BREAKING. And I use that word in the most dramatically appropriate sense possible, like a goalkeeper's knees during a penalty shootout. Sources close to sources who once shared a lift with someone who knows a FIFA delegate tell me that six teams are currently experiencing what can only be described as 'peak football anxiety disorder' as they battle for the final World Cup spots.

Now, I've covered transfer windows where grown men have cried over failed medicals, but this playoff business is something else entirely. Sweden versus Poland, Czech Republic versus Denmark, Kosovo versus Turkey - it's like someone took all the stress of deadline day and condensed it into 90 minutes of pure, concentrated terror.

My sources, and by sources I mean a bloke who once sat behind Gareth Southgate at a Greggs, tell me that the atmosphere in these stadiums tonight is 'electric.' Which is football speak for 'several people are going to need medical attention before this is over.' Pristina, Solna, Prague - three cities where dreams will either soar or die a very public death.

The thing about winner-takes-all matches is they expose the beautiful lies we tell ourselves during regular season football. 'We'll get them next time.' 'It's just one game.' 'Form goes out the window in cup ties.' Well, congratulations lads, form just got yeeted out of a very tall window because there IS no next time. This is it. The full monty. Win or spend the next four years explaining to your grandchildren why you're not on the telly with Messi.

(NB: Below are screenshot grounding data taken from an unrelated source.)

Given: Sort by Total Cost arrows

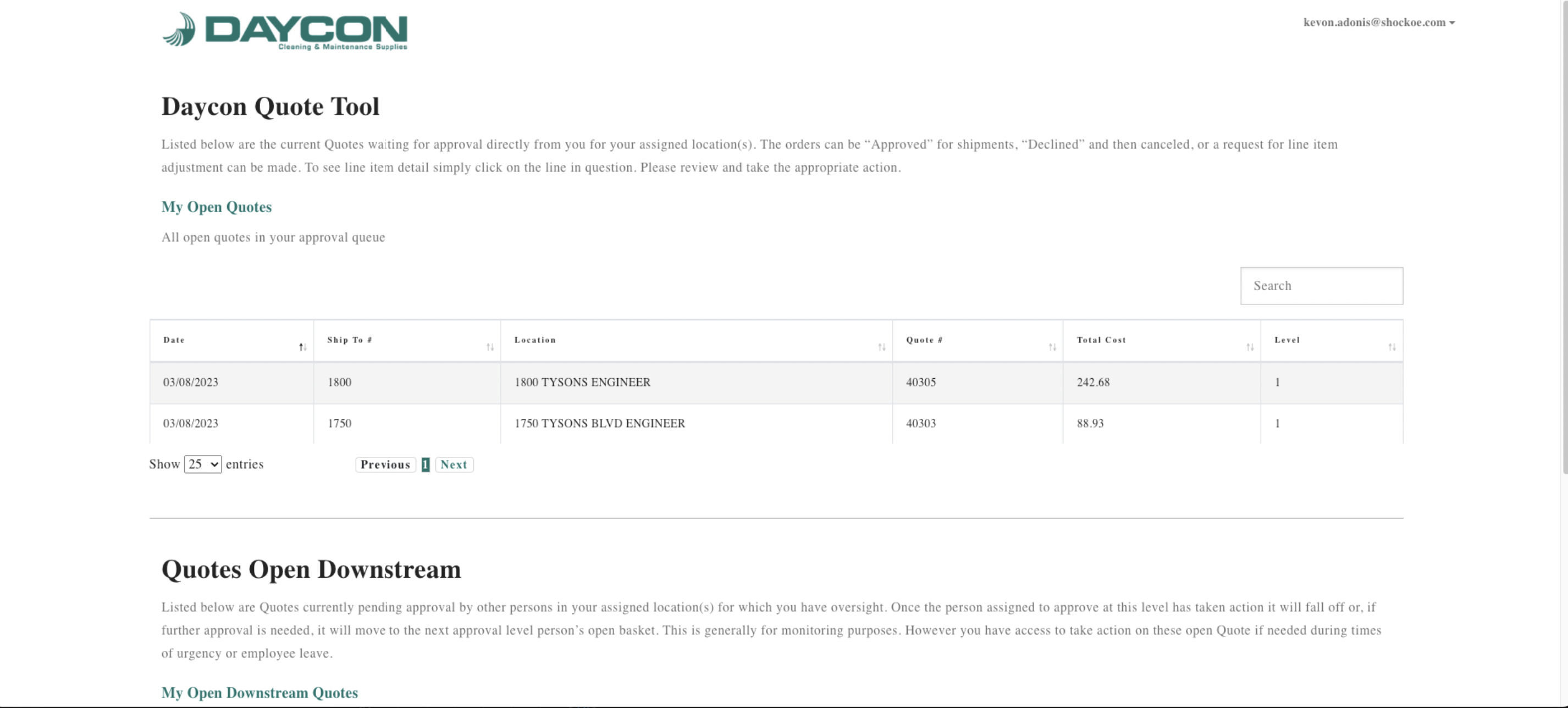Looking at the screenshot, I should [1250, 347].
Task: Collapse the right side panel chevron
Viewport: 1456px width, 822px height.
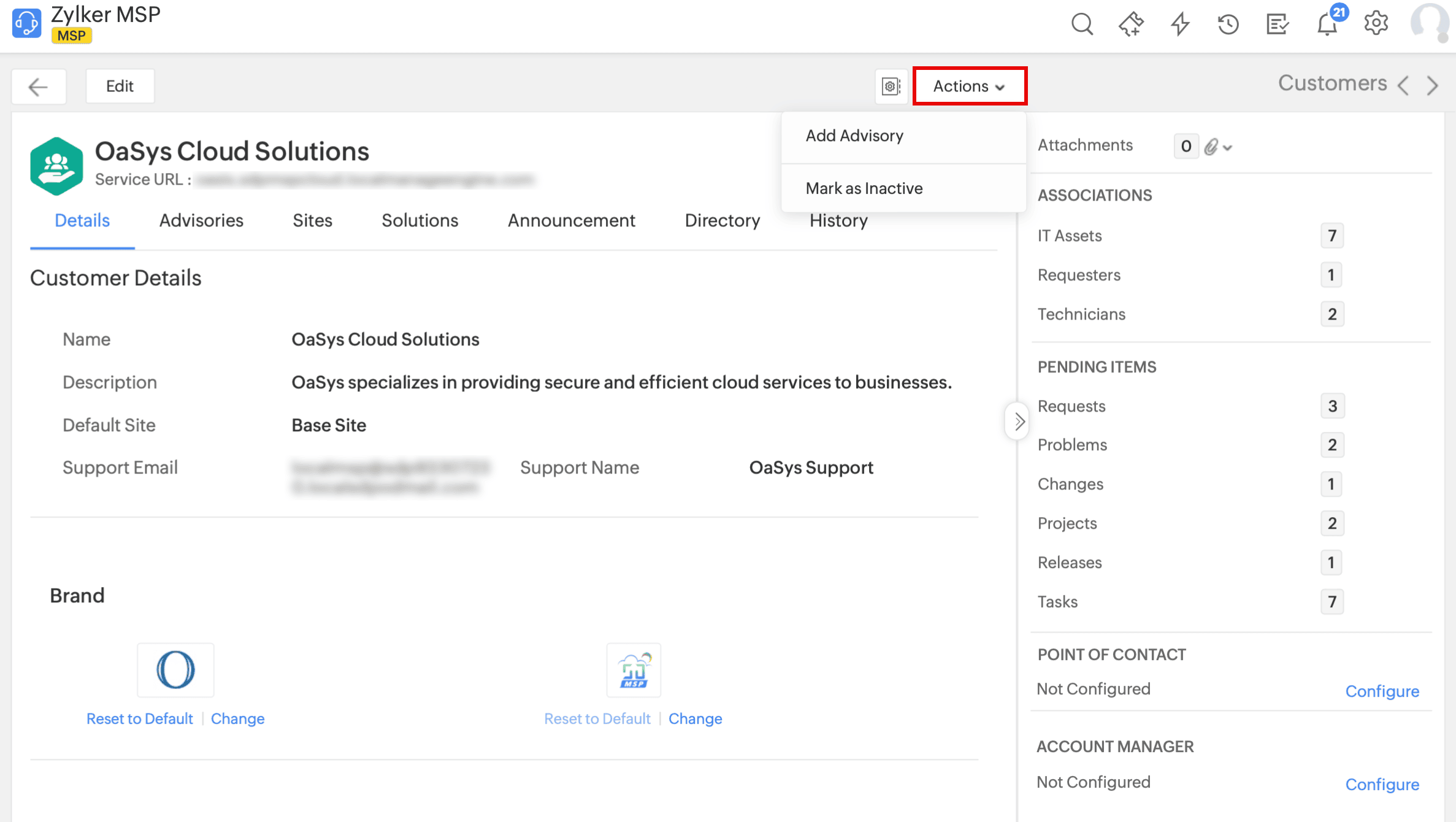Action: (x=1018, y=421)
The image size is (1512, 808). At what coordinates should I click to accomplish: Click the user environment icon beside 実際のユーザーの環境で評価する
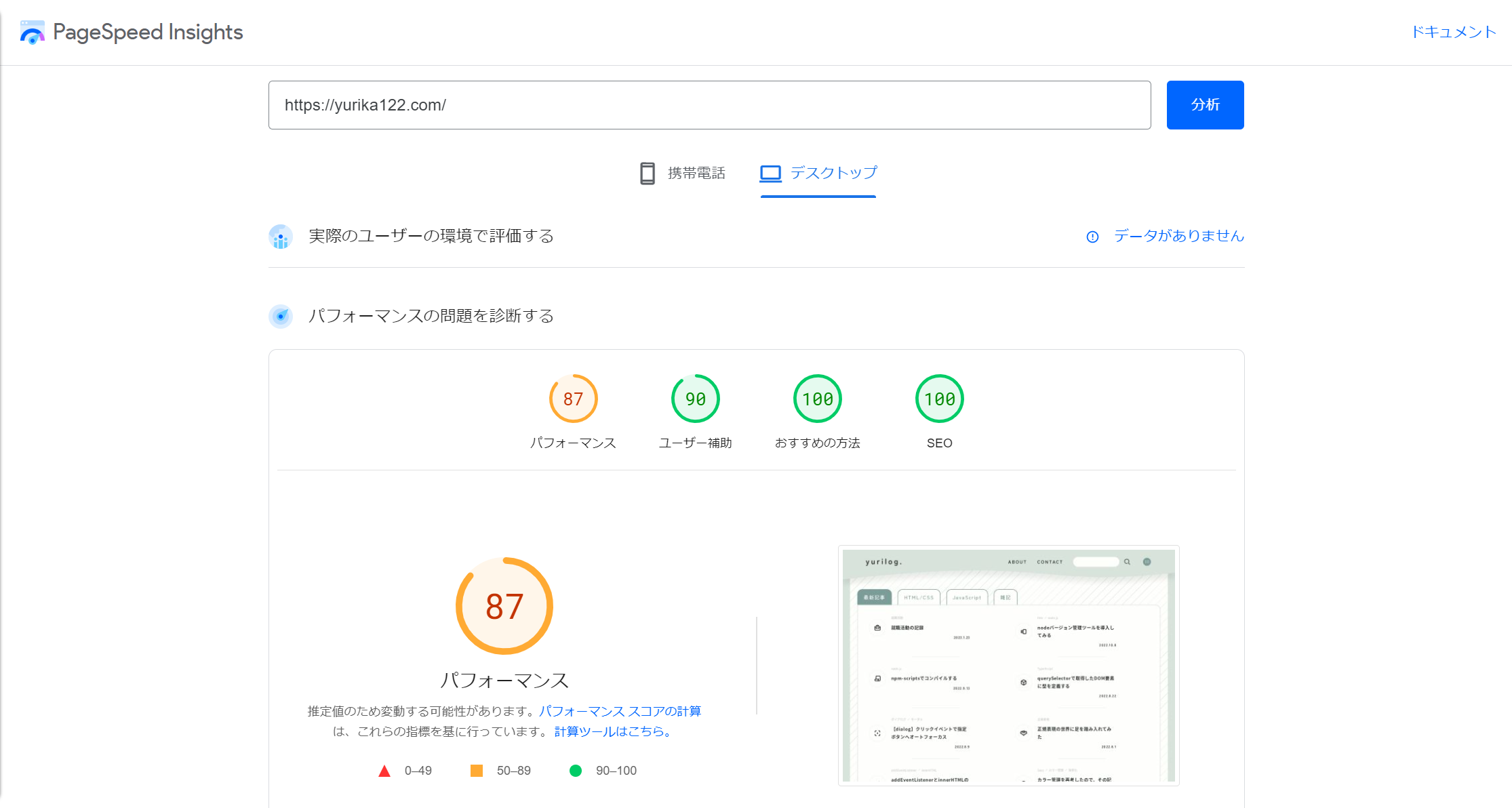(280, 237)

I've been tracking the emotional journey of these six nations through social media analytics (don't ask me how, even I'm not sure), and it's fascinating. Poland fans have gone through the five stages of grief approximately seventeen times since kick-off was announced. Danish supporters are stress-eating pastries at unprecedented rates. Kosovo - bless them - are just happy to be here, which is the kind of dangerous optimism that either wins World Cups or gets brutally crushed by Turkish efficiency.

Sources suggest - and I cannot emphasise enough how unreliable these sources are, we're talking people who think VAR stands for 'Very Angry Referee' - that some players have been spotted doing things like 'visualisation exercises' and 'eating properly.' Revolutionary stuff. One unnamed midfielder reportedly spent three hours yesterday just staring at a football, which is either elite mental preparation or a complete psychological breakdown. Could go either way.

The beautiful cruelty of it all is that while these six teams are battling for World Cup survival, somewhere else Kylian Mbappรฉ is probably choosing between his seventeenth different types of protein shake, secure in the knowledge that France qualified ages ago. Football, eh? It's the hope that kills you, but also the hope that occasionally resurrects you in the most glorious fashion possible.

Done deal or fever dream? For three of these teams, it's about to be the sweetest deal of their lives. For the other three... well, there's always the Nations League. Sources close to sources tell me that's definitely not the same thing, but sometimes you've got to take what you can get.